Tout simplement car la hiérarchisation est dans la nature profonde des grandes singes que nous sommes. Par ailleurs la légitimité des institutions étant dépendante de l’évolution du savoir – « Le Savoir c’est le pouvoir » écrivit Francis Bacon – les moyens d’y avoir accès garantissent une réussite plus aisée.

 

Les prémisses d’une troisième voie : le compatibilisme politique

Tu es donc tiraillé entre l’utopie communiste et la dystopie libérale, tout comme ton grand frère, tes oncles, tes neveux, de proches ou de lointains cousins, et je t’ai même vu, dernièrement, accréditer la thèse de la main invisible d’Adam Smith. Non pas en accord avec les théories chères au néolibéraux qui réfutent tout interventionnisme de l’Etat, mais en l’éclairant d’un jour nouveau : parfois, on la prend en pleine tronche !

 

Sache que Dieu et le communisme c’est la même chose, la bonne excuse de l’égoïsme de chacun. Il suffit de lire Idée d’une histoire universelle d’un point de vue cosmopolite d’Emmanuel Kant, inspirateur de Karl Marx, pour s’en convaincre. Dans les deux cas la charité est établie en système étatique : par l’aumône, la quête ou l’offrande pour le capitalisme, par les taxes pour le socialisme. Toutes ces démarches relèvent du don affectionné par l’anthropologue Marcel Mauss.
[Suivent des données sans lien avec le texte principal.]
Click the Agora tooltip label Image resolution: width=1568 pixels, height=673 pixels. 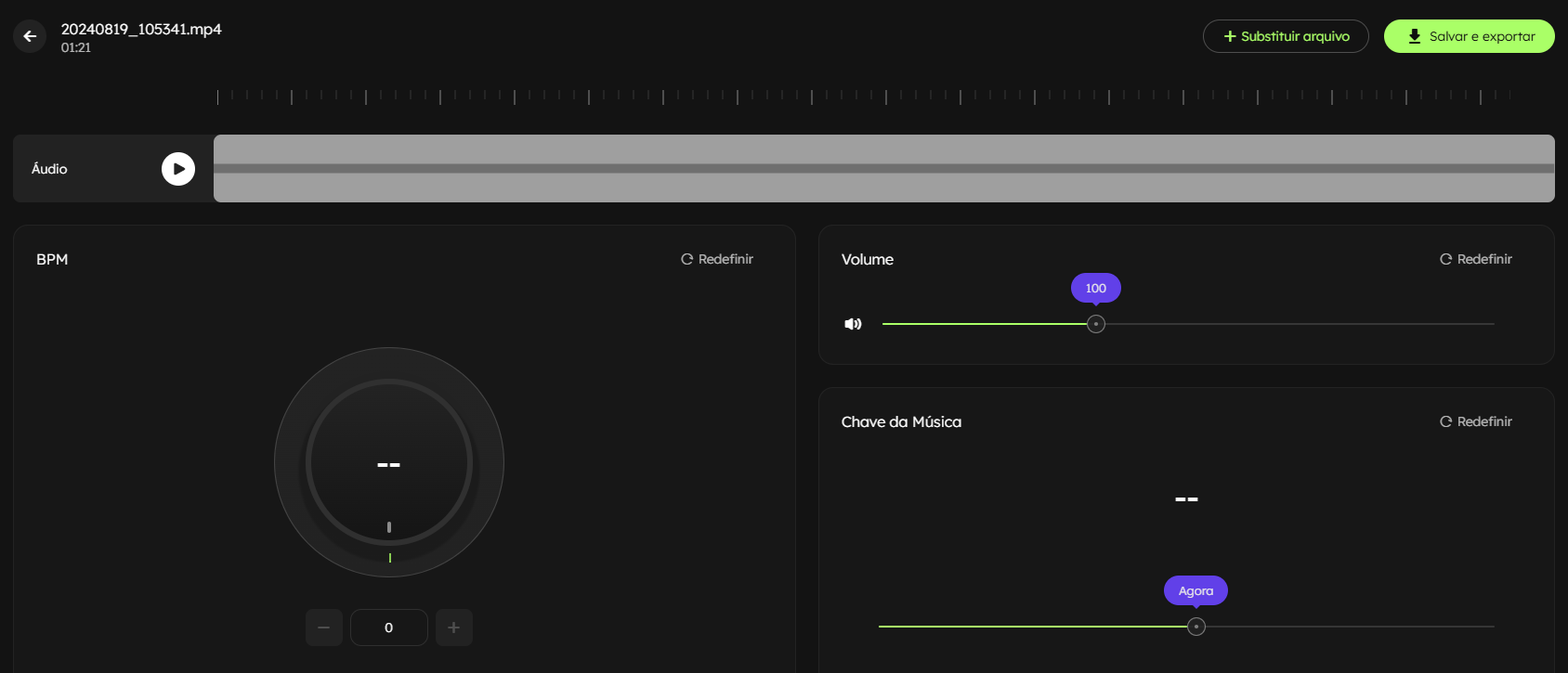click(x=1196, y=590)
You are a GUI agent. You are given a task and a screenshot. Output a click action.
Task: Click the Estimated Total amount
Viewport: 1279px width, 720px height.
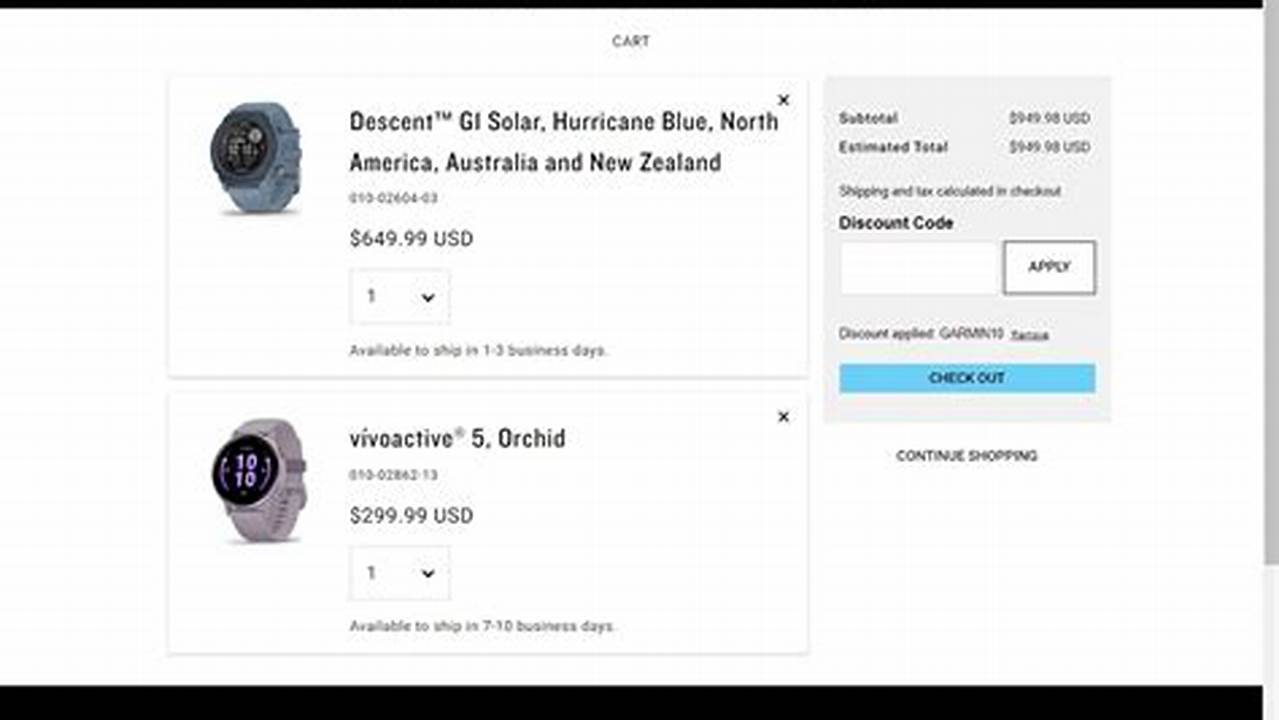coord(1050,147)
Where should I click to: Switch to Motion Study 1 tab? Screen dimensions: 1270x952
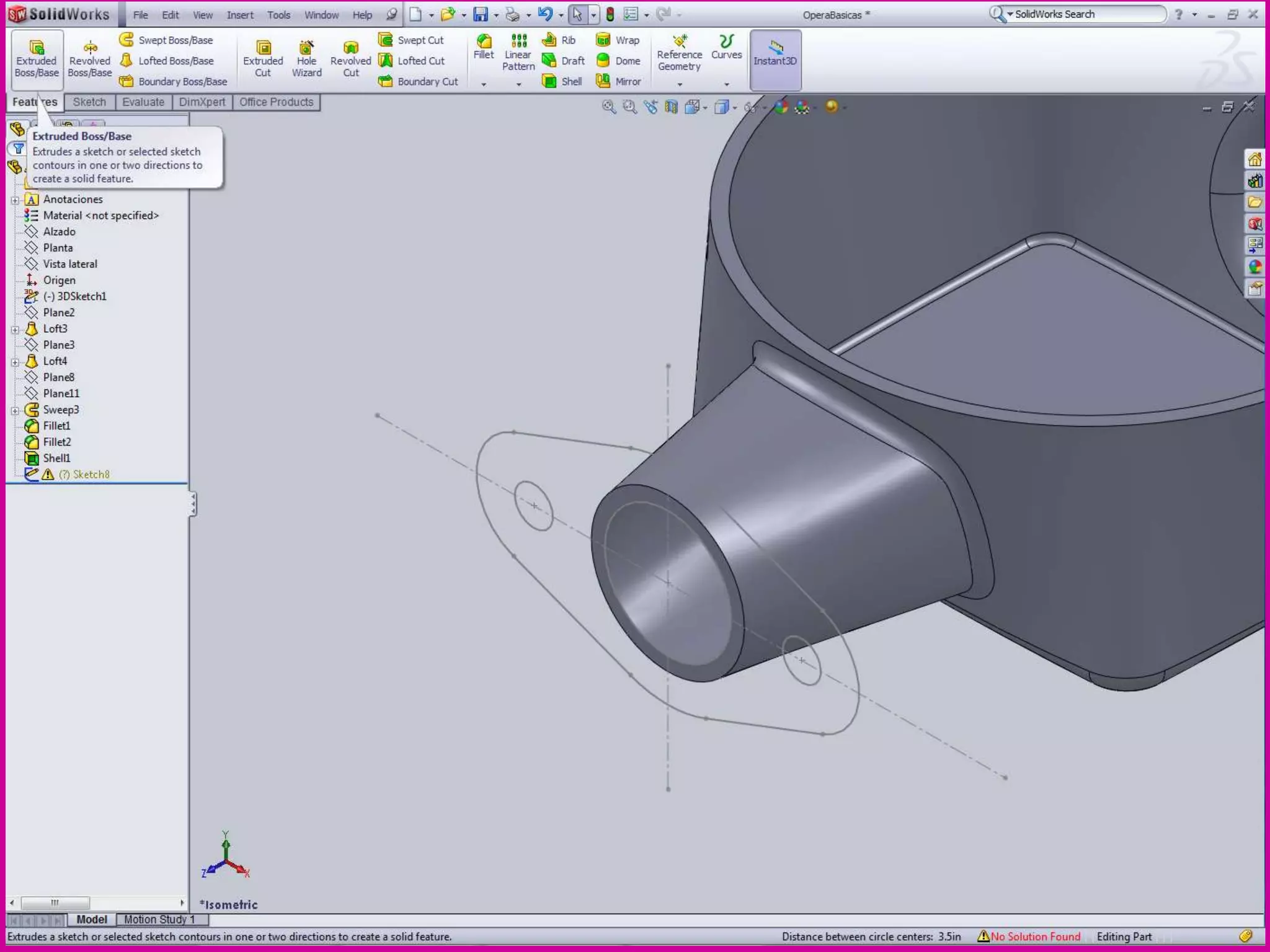click(159, 919)
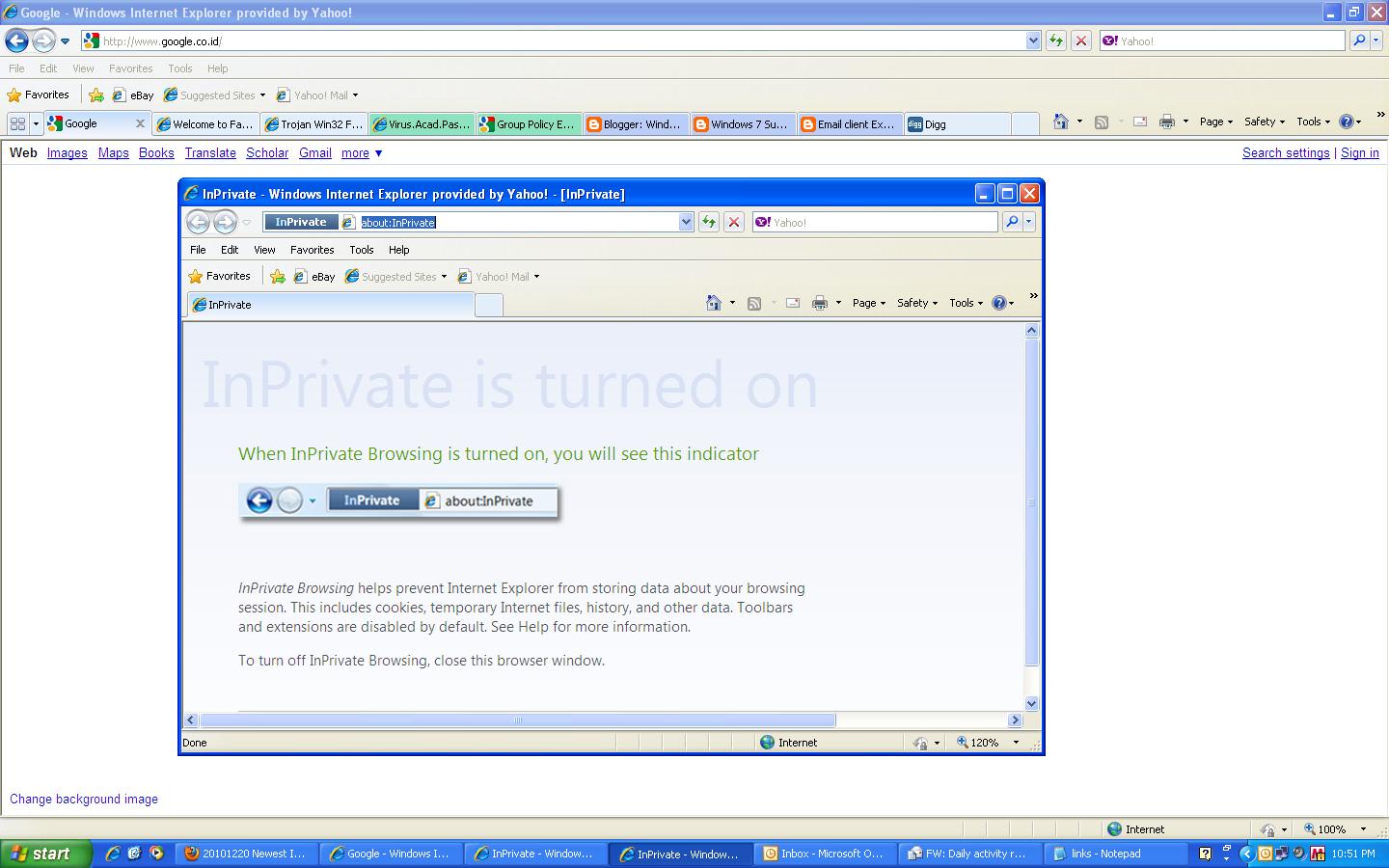Image resolution: width=1389 pixels, height=868 pixels.
Task: Open the Home page in the InPrivate window
Action: [x=714, y=302]
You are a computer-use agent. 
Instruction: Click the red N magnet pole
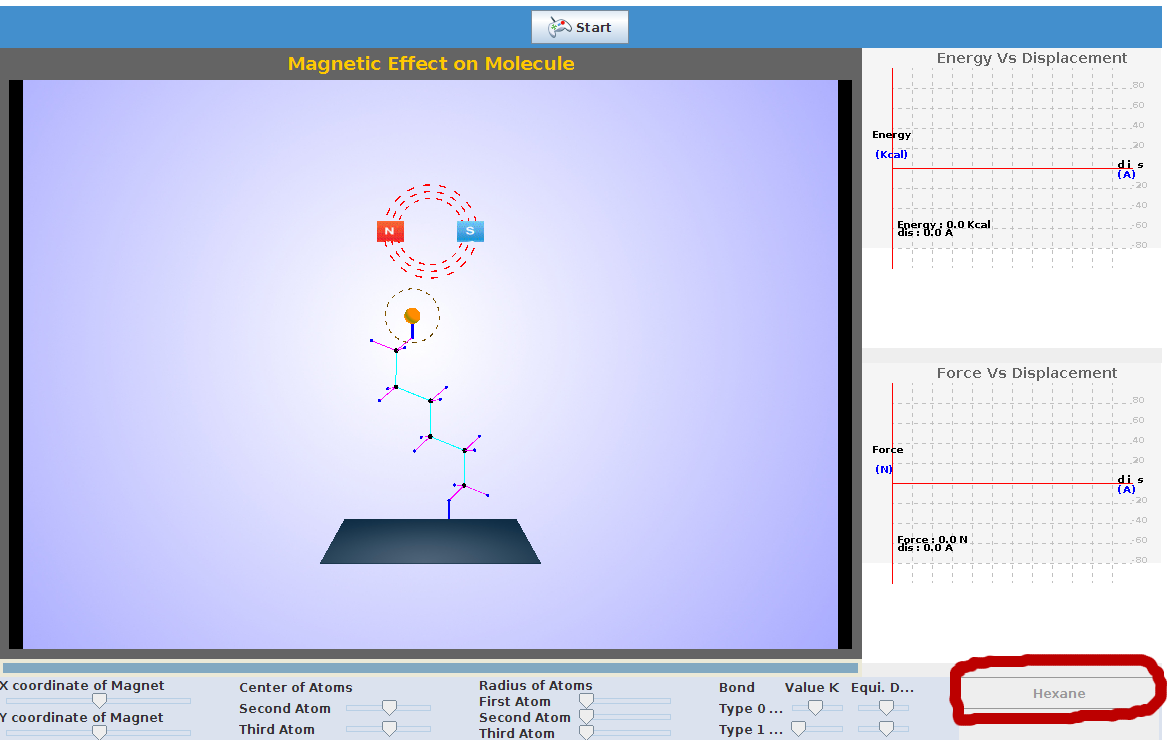coord(390,231)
Tu as aujourd’hui la formidable possibilité de construire une voie médiane entre ces deux idéologies.

« La réalité ne pardonne pas une seule erreur à la théorie »

Les catastrophes naturelles ont souvent, dans l’histoire, contraint les organisations humaines à restreindre les libertés. Elles préfigurent d’importants bouleversements en mettant à mal les dogmes les plus bancals, les convictions non démontrées, les inductions erronées.

Si la pandémie actuelle renforce les hypothèses de l’Effet papillon – « un mec qui bouffe un pangolin à Wuhan peut provoquer une pénurie de pâtes et de PQ au LIDL de Melun. » – elle surligne l’interactivité grandissante dans un monde où les barrières entre les peuples s’amenuisent – même si certains essaient d’en ériger de nouvelles. Elle est porteuse d’espoir. D’un nouvel espoir.